- STORED ROWS:
========================================================================

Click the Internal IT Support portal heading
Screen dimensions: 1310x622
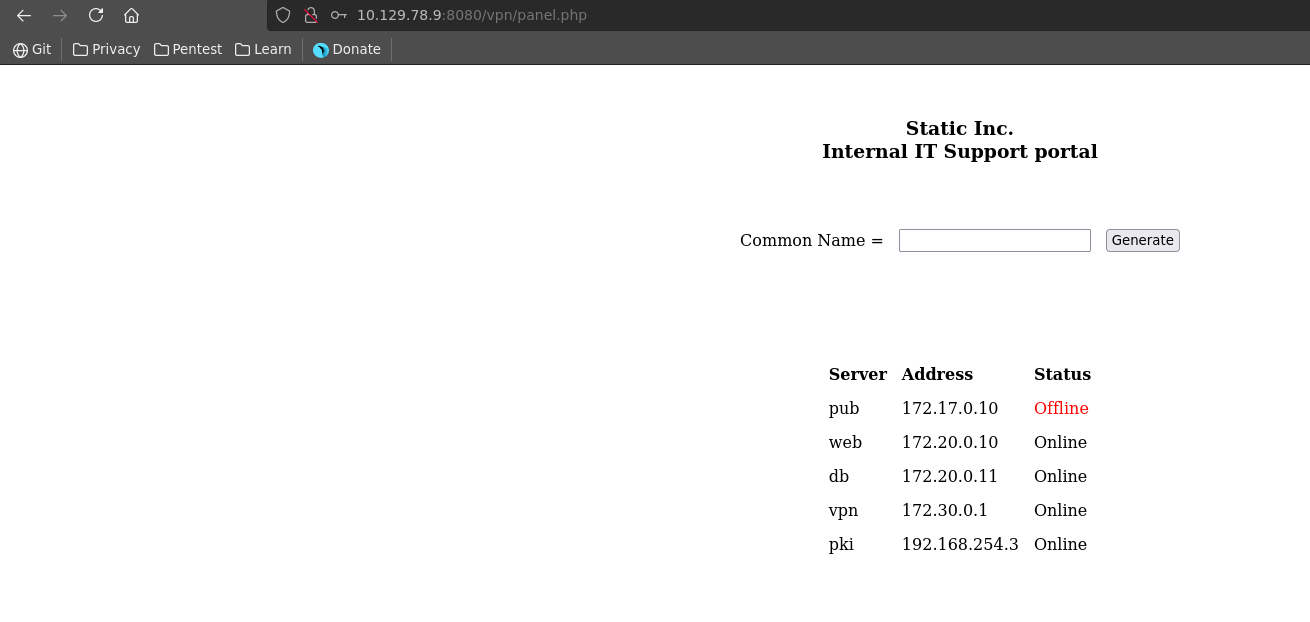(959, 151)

========================================================================

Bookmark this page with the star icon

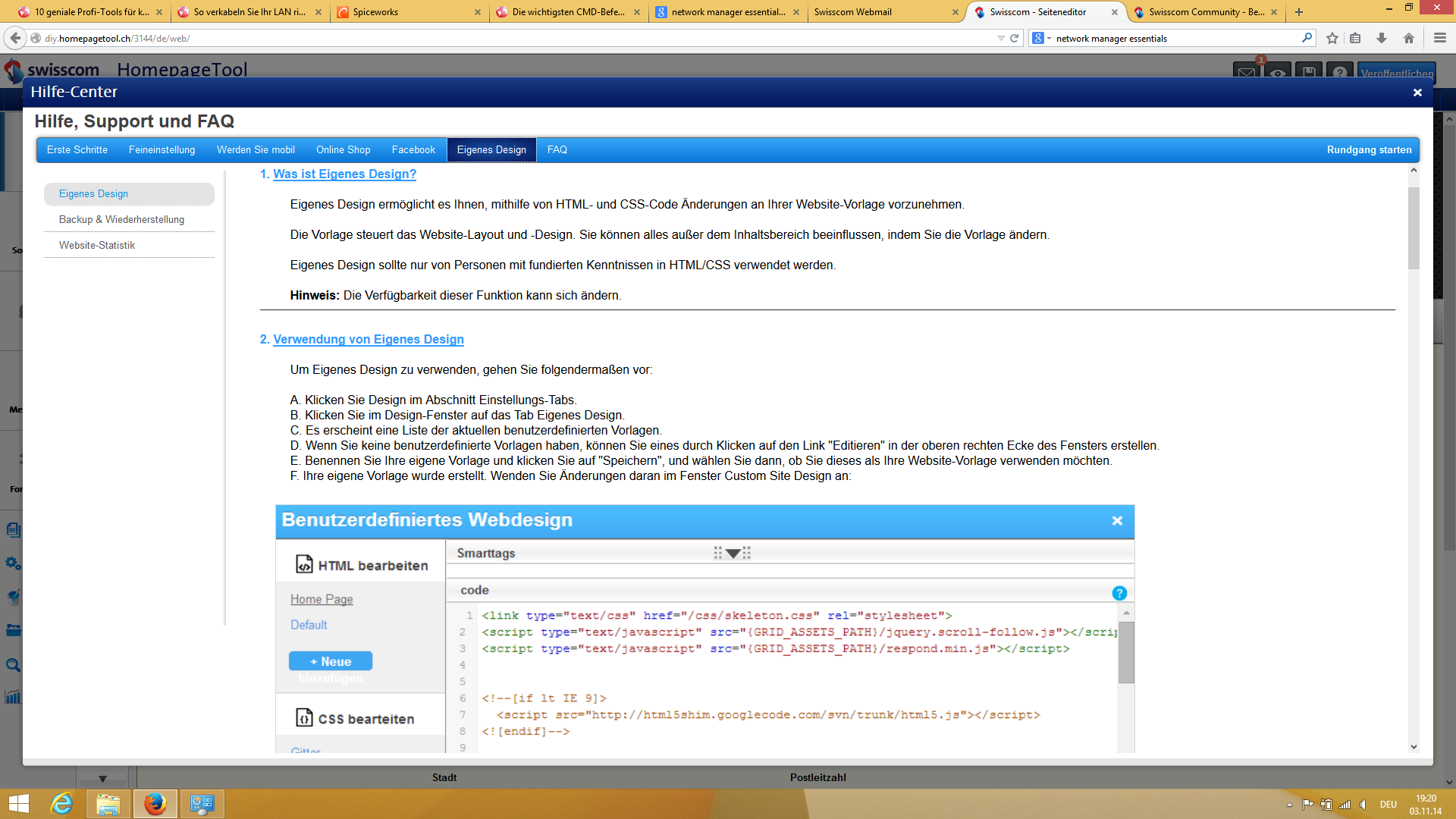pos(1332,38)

========================================================================

- WHAT YOU WILL DO: Count the lines in the rows above that contain the string "icon" with matching case, and reply with the number alone.

- EXERCISE SOLUTION: 1